- Provided records -
-- begin --
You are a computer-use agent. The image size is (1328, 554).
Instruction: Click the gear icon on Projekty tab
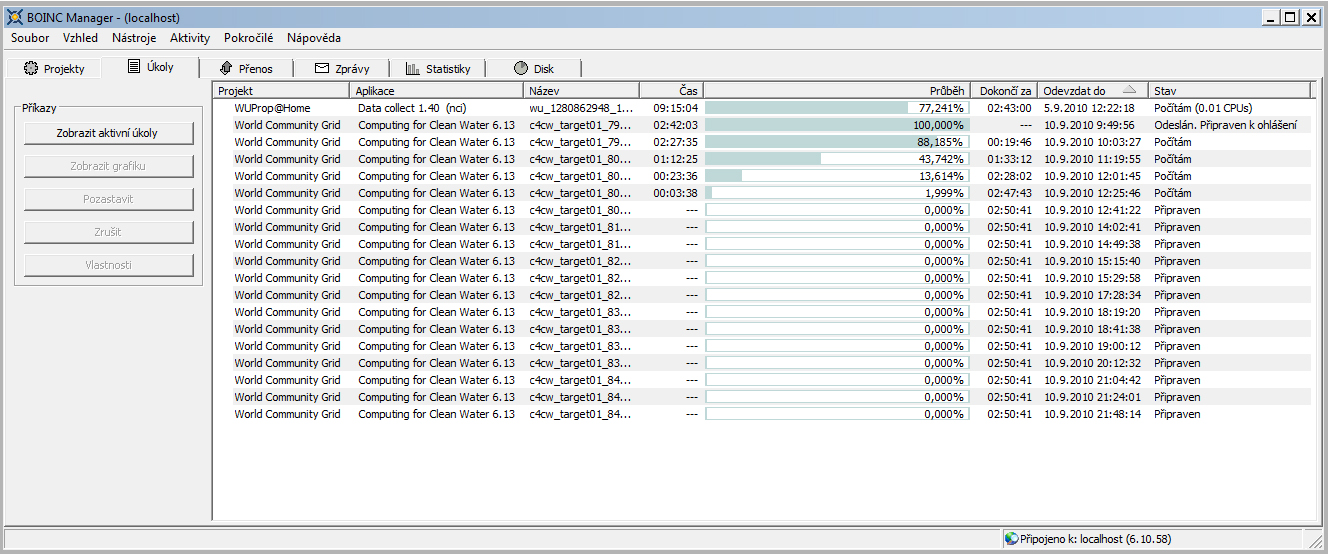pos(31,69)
-- end --
-- begin --
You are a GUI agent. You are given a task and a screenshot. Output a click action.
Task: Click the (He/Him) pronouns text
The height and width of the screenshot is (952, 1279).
-- end --
- Exercise prompt -
Print the lines from the one containing "You are a GUI" through the one containing "The height and", both included, and nothing else.

- Solution for this task -
You are a GUI agent. You are given a task and a screenshot. Output a click action.
Task: Click the (He/Him) pronouns text
The height and width of the screenshot is (952, 1279).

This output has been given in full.